İnsanın Kendisiyle Çelişmesi

Sosyal ölümler ki yürekleri Karacaahmet mezarlığına çevirir. Bağına gazel düşürüp, yazını kışa döndürür. Yukarıda tarifi yapılan birisi için ağlamaya değer mi, demeyin, gidiş sıradan bir gidiş değildir. Tırnağın etten ayrılışı, bir dağın tipiye tutulması, ellerin boşa gelmesi, tutunduğun dalların kırılmasıdır yaşanan. Bir umudu sekteye uğramak, cepheye mühimmat taşıyan arabanın tekerine çomak sokmak, aşığın kolunu kanadını kırmak, bir sevdayı ören çabanın, dökülen terin, çıkılan seferin, verilen emeğin hakkını, hukukunu bir kalemde çizmektir.     

Geride kalanlar ise yaşadıkları bu sarsıntıyı kendi meşreplerince dile getirirler. Kimileri öfkelenir Hüseyin Nihal Atsız gibi “Yufka yüreklilerle çetin yollar aşılmaz / Çünkü bu yol kutludur gider Tanrı Dağı’na / Hâlbuki yoldaşını bırakıp da gidenin / Değişirim topunu bir sokak kaltağına” derken, kimileri “Haziran’da ölmek zor” diye ah u zar eder “kardeş” bildiğinin arkasından. Kimileri de Erendüz Atasü gibi hayretler içinde kalır: “Bir ideolojiye derinden inanan, her şeye rağmen onun peşinden koşan; bu uğurda onulmaz acılara, acımasız işkencelere maruz kalan insanların gün olup savundukları tüm değerlere sırtlarını çevirmesini aklım almamıştır hiç.

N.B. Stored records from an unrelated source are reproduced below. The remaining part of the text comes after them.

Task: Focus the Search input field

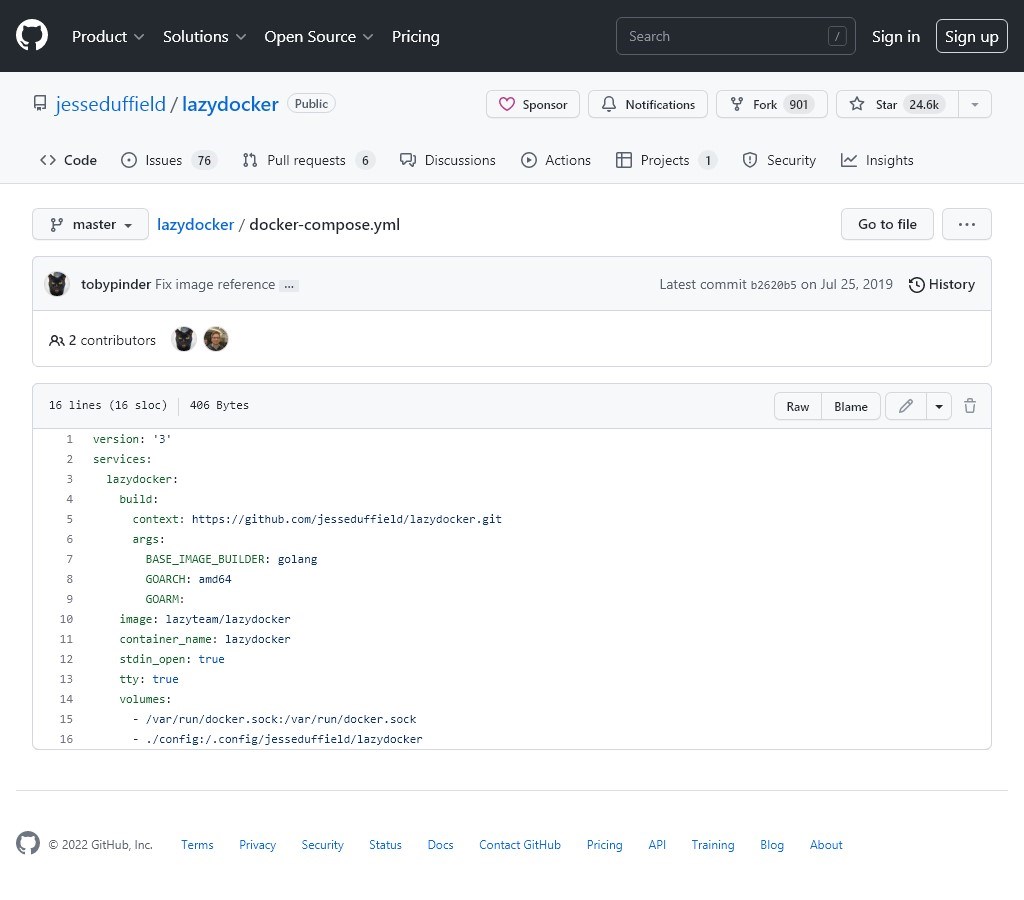Action: pos(735,36)
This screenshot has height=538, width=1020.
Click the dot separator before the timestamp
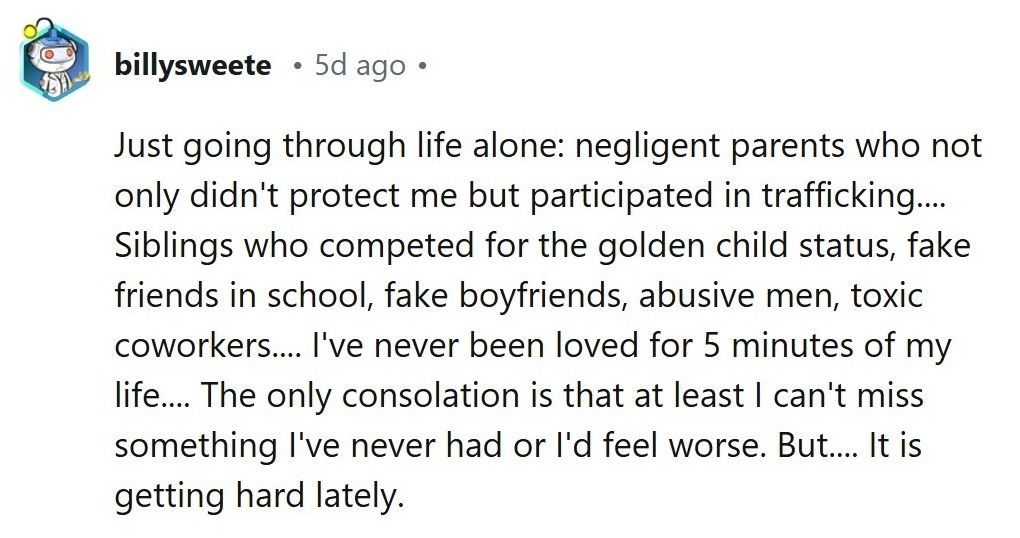[297, 67]
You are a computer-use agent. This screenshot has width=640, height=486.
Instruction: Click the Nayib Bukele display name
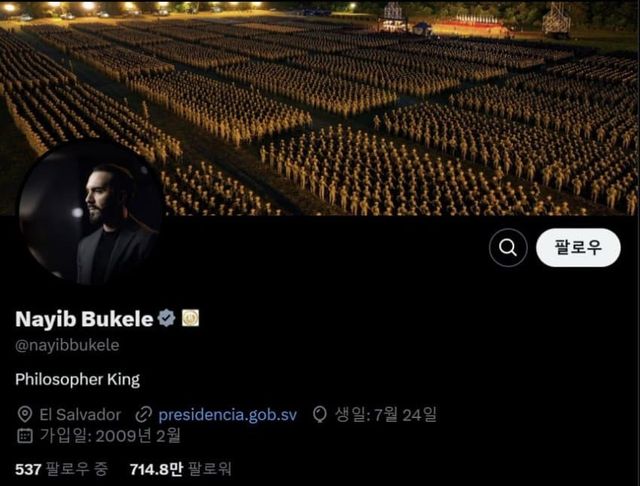pos(84,319)
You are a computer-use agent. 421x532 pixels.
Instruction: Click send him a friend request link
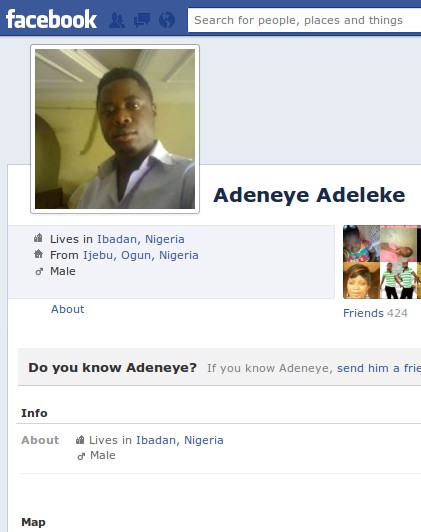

Üstelik sadece sırtını çevirmekle kalmayıp, o güne dek savunduğu düşüncelerin karşı safına geçenler de vardır. Peki aklı eren, yetişkin bir insan nasıl olup da bir anda inandığı tüm değerleri çöpe atıp başka bir yöne savrulur?”

Bunun bir sosyopsikolojik bir durum olduğunu söylemiştik. Dünkü çizgisini değiştiren insanın halet-i ruhiyesi de merak konusudur. Gerekçeleriyle kalmaz giden. Çoğu zaman çekilmez köşesine. Aksine mazisine savaş da açabilir. Bir konuşmacıya böyle bir insanın nasıl bir psikolojiye sahip olduğu sorulunca, “Dönek ister ki herkes dönsün. Bu yüzden o, geride kalanlardan nefret eder.” demişti. “Dönek kimse hayatından memnun olduğunu ve dönekliğinden pişman olmadığını göstermek için bütün gücüyle geçmişini unutmaya çalışır. Dönmeyenleri gördükçe de kırmızı görmüş boğa gibi olur.”

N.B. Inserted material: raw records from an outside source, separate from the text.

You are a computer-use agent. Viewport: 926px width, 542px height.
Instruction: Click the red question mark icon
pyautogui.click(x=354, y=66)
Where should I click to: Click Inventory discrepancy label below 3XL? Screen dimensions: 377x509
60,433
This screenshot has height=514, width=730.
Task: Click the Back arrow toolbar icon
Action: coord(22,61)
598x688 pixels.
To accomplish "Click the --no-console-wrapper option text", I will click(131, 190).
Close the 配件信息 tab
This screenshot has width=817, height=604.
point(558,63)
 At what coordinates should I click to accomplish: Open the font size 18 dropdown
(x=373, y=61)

Elbette hepsini aynı kefeye koymamak lazımdır. Onları da kendi aralarında sınıflandırmak mümkündür. Umudunu yitirip, sessiz sedasız bir köşeye çekilenler vardır ki onlara ancak saygı duyulur. İkincisi ikbal ve maişet kaygısıyla “benden bu kadar” demeyi beceremeyip, eften püften bahanelerle, kırıp dökerek sıyrılanlardır ki bunlar pragmatistlerdir. Bunlara ancak acınır. Bir de düne kadar savunduğu değerleri külliyen inkâr edip karşı tarafın safında el bağlayanlar var ki bunlara “Hain” sıfatı çok yakışır. Nitekim insan uzmanlığı, toplum mühendisliği konusunda hakları inkâr edilmeyecek (!)” ABD istihbarat dünyasının en önemli analizcilerinden Richards Heuer, durumsal mantık (situational logic) yöntemiyle kişilik analizleri yapmanın zorluğundan bahsediyor. Ama iş döneklere gelince durum hiç de öyle değil. Çünkü dönek kimseler, dünyada kişilik analizi en kolay yapılabilen ve analizlerde kullanılan yöntemlerdeki kalıplara birebir uyan kişilerdir, der.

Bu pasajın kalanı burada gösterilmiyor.